Markets may remain weak after the recent decline as investors focus their attention on indicators for major economies that are updated this week.
After the market turbulence in recent weeksthis week several will be published crucial economic data and eventssuch as the second reading of the euro zone’s quarterly GDP, the US inflation figures for July and the decision of the Reserve Bank of New Zealand on interest rates.
Despite the signs of recoverymarket volatility may persist depending on How investors react to these economic indicators and the policies of the central banks.
European markets
This week, the focus will be on the preliminary eurozone GDP datasince economic growth is a key factor that the European Central Bank (ECB) uses to configure its monetary policy.
GDP readings come in three versions: preliminary ‘flash’, ‘flash’ and revised data. Preliminary figures indicate that the eurozone economy grew by 0.3% quarter-on-quarter, after the stagnation of the first quarter and the negative growth in the last quarter of 2023. Flash data is expected to confirm this 0.3% growth.
Germany will also publish his ZEW economic index for Julya crucial indicator of the eurozone’s economic prospects. Germany has been greatly affected by theRussia’s aggression in Ukraine from 2022.
The German economy has improved in 2024
The latest data shows that the German economy has improved in 2024with the ZEW index rising for the seventh consecutive month in June. Although it fell in Julyit seems that it may still reflect a positive outlook.

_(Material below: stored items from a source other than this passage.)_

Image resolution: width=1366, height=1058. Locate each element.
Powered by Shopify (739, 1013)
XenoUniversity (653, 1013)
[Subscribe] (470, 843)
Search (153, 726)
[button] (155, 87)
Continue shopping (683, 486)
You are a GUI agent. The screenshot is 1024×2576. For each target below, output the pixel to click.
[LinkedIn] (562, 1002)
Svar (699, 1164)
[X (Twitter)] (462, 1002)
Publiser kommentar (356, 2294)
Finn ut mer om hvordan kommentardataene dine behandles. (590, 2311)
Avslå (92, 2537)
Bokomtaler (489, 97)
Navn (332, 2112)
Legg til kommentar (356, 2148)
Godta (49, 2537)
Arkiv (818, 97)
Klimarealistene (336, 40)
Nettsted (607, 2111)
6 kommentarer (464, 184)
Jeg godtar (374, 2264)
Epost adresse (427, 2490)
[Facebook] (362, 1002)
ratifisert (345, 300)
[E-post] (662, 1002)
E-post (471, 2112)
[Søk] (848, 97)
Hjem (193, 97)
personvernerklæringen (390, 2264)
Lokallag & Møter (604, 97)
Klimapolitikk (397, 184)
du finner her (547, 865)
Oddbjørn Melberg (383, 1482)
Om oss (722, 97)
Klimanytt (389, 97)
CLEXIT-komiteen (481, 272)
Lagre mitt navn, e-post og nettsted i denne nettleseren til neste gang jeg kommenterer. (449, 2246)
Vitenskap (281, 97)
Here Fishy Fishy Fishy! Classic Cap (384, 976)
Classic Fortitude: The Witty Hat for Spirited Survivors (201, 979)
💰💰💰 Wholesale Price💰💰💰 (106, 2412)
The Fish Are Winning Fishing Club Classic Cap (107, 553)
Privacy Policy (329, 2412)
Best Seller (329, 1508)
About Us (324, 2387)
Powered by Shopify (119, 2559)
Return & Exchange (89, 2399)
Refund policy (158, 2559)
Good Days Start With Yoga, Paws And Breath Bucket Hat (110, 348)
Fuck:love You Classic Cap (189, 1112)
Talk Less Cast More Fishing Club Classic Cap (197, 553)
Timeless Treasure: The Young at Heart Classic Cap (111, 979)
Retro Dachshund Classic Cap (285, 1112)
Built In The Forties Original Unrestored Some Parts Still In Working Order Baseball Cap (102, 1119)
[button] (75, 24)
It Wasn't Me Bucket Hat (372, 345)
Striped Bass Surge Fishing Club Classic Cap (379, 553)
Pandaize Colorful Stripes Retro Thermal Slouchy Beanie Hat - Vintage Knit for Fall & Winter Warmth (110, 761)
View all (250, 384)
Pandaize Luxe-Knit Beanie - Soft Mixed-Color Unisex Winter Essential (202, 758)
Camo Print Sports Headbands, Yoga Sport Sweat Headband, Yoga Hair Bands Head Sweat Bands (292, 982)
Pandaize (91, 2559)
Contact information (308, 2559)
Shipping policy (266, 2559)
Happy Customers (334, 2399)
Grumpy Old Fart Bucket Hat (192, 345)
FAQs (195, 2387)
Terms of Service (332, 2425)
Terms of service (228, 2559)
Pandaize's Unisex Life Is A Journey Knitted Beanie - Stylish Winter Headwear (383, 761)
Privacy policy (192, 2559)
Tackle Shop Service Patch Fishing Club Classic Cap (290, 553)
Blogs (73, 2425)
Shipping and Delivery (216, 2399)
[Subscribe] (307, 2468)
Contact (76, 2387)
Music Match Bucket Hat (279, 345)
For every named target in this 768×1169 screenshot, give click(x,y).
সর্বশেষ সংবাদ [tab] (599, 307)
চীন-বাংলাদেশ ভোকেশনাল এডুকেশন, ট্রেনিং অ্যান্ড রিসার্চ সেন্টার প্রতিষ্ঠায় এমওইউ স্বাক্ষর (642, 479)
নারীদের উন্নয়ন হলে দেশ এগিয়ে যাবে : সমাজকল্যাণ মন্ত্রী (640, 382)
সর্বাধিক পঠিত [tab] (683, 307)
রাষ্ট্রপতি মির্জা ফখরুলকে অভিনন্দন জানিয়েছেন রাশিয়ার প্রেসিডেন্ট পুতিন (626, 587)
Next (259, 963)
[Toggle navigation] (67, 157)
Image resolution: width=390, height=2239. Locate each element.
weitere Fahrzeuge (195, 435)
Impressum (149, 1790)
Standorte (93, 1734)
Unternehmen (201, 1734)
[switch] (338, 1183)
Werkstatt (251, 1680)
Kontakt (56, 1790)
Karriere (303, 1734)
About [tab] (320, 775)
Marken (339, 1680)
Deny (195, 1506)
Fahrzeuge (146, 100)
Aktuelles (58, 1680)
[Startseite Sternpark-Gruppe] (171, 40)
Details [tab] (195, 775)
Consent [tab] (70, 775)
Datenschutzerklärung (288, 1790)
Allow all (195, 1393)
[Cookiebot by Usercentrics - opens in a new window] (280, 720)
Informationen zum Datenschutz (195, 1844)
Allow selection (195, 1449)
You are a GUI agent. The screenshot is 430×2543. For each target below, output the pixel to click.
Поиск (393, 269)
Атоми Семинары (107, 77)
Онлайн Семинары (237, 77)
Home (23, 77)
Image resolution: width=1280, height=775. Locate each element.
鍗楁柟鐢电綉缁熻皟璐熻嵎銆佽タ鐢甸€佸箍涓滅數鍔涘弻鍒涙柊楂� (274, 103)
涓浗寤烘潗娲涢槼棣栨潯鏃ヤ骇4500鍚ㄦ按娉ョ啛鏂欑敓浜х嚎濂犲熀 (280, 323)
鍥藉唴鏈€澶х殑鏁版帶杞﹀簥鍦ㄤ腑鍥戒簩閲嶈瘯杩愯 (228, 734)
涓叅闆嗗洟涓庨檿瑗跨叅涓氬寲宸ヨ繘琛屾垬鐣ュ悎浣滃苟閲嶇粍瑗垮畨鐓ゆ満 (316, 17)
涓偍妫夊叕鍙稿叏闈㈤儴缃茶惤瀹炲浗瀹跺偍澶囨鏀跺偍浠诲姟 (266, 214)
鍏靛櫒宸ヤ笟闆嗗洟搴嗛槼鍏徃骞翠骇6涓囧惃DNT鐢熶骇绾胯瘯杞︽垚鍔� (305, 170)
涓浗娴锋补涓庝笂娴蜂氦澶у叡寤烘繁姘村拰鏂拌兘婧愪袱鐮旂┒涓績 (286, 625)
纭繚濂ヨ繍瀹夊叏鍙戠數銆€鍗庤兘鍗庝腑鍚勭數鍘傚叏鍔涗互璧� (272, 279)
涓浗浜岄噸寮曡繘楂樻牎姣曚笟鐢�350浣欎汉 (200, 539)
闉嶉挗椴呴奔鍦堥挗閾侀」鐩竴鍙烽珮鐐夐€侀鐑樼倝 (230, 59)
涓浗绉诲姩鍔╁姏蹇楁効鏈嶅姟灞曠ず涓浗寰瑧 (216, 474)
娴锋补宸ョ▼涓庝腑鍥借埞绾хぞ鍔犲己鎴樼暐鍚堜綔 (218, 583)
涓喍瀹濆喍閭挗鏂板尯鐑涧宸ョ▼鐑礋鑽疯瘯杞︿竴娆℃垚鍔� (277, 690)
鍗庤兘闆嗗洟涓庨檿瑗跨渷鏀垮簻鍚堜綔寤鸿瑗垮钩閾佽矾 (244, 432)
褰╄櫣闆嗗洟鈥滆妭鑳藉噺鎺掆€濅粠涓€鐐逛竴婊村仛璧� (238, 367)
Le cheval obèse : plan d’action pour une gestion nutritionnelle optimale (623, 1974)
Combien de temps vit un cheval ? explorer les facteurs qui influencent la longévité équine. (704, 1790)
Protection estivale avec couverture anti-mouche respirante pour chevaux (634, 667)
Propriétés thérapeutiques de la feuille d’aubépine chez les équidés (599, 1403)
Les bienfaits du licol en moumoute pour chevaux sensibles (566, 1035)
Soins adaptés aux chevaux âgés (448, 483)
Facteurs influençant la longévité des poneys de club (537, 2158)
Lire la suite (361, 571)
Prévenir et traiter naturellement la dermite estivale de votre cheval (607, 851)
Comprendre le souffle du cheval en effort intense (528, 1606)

In it United Kingdoma series of key data will be published this week, such as CPI, retail sales and employment figures for Julyas well as the June GDP reading. Inflation fell to 2% year-on-year in June, aligning with the target Bank of England.
The first rate cut since 2020
He Bank of England applied his first rate drop from 2020 earlier this month, causing sterling to fall sharply. However, a inflation spike could delay further rate cuts and potentially support the pound.
Meanwhile, it is expected that the UK unemployment rate increase 4.5% in June, compared to 4.4% in May. It is expected that average income increases by 4.6% in the three months to June, a slower pace compared to the previous 5.7% growth. This moderation in wage growth could indicate a further cooling of inflation.
Markets in the United States
The US CPI in July will be crucial for Wall Street and world markets, since it serves as a pmain indicator for the decisions of the Federal Reserve regarding interest rates.
He consumer price index annual rose 3% in June, marking the smallest increase since June 2023. For July a similar increase of 3% is expected. However, a higher than expected reading could lead the Federal Reserve to delay its decision on a rate cut and could once again unsettle the stock markets.
Other key economic data are the Production Price Index (IPP) and retail sales for July. The PPI, which measures factory costs and is a important indicator of inflationincrease 0.2% compared to the previous month, after the year-on-year increase of 2.6% registered in June, the highest since March 2023.
Markets in Asia
The RBNZ’s decision on interest rates It is an important development for the Asia-Pacific region. In July, the bank suspended the rate hike for the eighth consecutive timebut has adopted a more moderate stance due to slowing economic growth and rising unemployment.
Despite this change, analysts expect the RBNZ keep the official type in this meetingsince annual inflation remains at 3.3%, above the target of 1-3%.
China will publish several key economic indicators in July, such as industrial production, retail sales and fixed asset investment. These indicators will provide information about the country’s economic trajectory, and the consensus suggests that the China economic recovery could continue to accelerate.
Situation in Australia
Lastly, the Australian wage growth rate and employment data They will also influence the Australian dollar and local stock markets this week after a 2.6% year-on-year increase in June, the highest since March 2023.
It is expected thats retail sales datawhich reflect the purchasing power of consumers, grew 0.3% month-on-month after stagnating in June. A higher-than-expected retail sales data could signal a greater inflationary pressure.